With children headed back to school (whether in person or from a distance), parents should keep an eye out for the misuse of the education system to indoctrinate them into the cultish ideology of “anti-racism.”

Education about racism is legitimate and valuable, and very few Americans would object to the subject’s being handled in schools.  But anti-racism is something more like the opposite of its purported meaning.  Its application tends to suggest that race is all, that it is inescapable, and that everybody must always judge themselves and others by their race first of all so as to go out and judge others until no trace of “implicit bias” can be found.  Before the Orwellian cloud settled on our society, such a way of thinking would have been recognized correctly as racism.

For concise evidence of this claim, consider a book review by Anthony Daniels in The New Criterion.  Daniels’s essay is a service to save readers the pain of reading the two founding texts of this cult, White Fragility, by Robin DiAngelo, and How to Be an Antiracist, by Ibram Kendi.

Of the former, Daniels writes:

DiAngelo has apparently made a career of anti-racist struggle sessions in which ordinary employees of various organizations must confess publicly to their racism however hidden it might be, as university professors, primary school teachers, doctors working in slums, etc., had once in China to confess to bourgeois propensities and counter-revolutionary ideas.
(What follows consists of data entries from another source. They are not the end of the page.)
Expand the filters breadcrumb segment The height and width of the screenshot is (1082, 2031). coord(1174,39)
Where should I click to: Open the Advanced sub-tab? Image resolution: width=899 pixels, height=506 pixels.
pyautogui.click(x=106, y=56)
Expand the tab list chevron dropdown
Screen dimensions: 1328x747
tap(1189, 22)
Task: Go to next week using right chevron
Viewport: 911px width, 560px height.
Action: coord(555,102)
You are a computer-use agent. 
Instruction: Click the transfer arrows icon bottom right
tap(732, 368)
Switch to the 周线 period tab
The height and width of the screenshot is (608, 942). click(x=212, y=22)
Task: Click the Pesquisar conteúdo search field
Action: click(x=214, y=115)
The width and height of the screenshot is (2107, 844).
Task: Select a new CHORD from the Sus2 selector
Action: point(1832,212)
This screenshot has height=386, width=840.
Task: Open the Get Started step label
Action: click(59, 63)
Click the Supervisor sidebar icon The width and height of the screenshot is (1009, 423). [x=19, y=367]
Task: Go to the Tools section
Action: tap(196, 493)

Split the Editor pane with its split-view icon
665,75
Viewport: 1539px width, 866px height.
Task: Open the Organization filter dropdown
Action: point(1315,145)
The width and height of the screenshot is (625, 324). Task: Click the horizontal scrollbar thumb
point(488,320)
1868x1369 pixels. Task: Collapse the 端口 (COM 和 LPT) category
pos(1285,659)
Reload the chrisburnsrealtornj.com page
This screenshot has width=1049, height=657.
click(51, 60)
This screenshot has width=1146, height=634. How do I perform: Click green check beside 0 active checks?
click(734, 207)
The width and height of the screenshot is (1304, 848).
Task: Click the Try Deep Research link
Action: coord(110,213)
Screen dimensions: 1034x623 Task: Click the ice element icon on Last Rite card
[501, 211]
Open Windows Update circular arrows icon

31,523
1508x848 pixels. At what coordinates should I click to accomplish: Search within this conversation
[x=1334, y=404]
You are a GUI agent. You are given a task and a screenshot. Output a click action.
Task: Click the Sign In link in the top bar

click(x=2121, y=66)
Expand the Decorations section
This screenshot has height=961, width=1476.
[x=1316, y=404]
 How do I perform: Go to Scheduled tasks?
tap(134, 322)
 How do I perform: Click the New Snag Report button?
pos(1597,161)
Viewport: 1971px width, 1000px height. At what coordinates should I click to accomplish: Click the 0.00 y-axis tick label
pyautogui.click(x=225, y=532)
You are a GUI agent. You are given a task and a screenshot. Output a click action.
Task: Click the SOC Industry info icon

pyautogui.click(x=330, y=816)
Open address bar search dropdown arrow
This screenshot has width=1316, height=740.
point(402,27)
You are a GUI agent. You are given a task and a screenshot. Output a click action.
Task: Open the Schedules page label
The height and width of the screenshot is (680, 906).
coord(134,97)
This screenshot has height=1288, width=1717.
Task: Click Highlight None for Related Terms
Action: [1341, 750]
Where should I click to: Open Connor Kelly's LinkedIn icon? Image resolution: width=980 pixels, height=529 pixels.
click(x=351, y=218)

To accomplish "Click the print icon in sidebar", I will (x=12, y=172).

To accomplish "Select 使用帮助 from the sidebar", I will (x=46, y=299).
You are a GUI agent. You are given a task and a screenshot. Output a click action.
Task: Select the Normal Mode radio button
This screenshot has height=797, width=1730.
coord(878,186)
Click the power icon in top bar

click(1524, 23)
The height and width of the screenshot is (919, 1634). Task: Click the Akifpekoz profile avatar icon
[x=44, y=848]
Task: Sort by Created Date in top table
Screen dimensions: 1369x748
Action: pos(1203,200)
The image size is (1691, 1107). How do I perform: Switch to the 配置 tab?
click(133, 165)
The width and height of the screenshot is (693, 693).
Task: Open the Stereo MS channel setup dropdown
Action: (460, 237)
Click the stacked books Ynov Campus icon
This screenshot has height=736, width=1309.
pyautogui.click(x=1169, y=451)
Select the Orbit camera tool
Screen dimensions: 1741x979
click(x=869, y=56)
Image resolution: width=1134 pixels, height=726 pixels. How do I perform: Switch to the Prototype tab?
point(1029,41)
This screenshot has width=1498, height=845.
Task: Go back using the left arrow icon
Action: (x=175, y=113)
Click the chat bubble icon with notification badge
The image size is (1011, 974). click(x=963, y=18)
They may never have uttered a racist sentiment, they may never have been rude to a person of another race, let alone violent towards one, they may have friends of other races or even be married to a person of another race, but they carry racism deep within them like Original Sin, with this difference: there can be no redemption from it even after having read DiAngelo’s book and attended her struggle sessions. Personally, I should not be at all surprised if the end result of all her efforts, at least among the men she has “trained” (which is to say tried to indoctrinate), was to have acted as a recruitment officer for the Ku Klux Klan.

After thirty years of constant work of supposedly anti-racist training, she confesses—like the tearful Jimmy Swaggart—to being still guilty of racism herself, promising to reform, although reform is ex hypothesi impossible because racism is in her society’s dna, as it were.

Of the two books, Daniels preferred Kendi’s because (one can infer) it appears to be more a sincere work of consideration rather than an entrepreneurial effort to sell people on a psychological illness that can never be cured but must perpetually be treated, as is DiAngelo’s.  Still:

He is, however, consistent in one great error throughout his book: he does not distinguish inequity from inequality. He never uses the latter word. He does not appear to understand there could be no greater inequity than equality in a world of effort or lack of it. He believes that all differences in outcome between groups can be the result only of prejudice and discrimination, and that if the latter were removed the former would disappear. Nor does he recognize, even faintly, that to bring about the equality between groups that he believes is the only equitable arrangement for society would require a totalitarian regime that would make North Korea seem like a libertarian’s dream.

In short, anti-racism is ahistorical, illogical, totalitarian, and poisonous — dangerously, divisively poisonous.  This is not a cultural fad that parents can afford to ignore and let slip by.  It’s child abuse that, if too widespread, will make our country and the world a meaner, more-painful place to live for our children’s entire lives.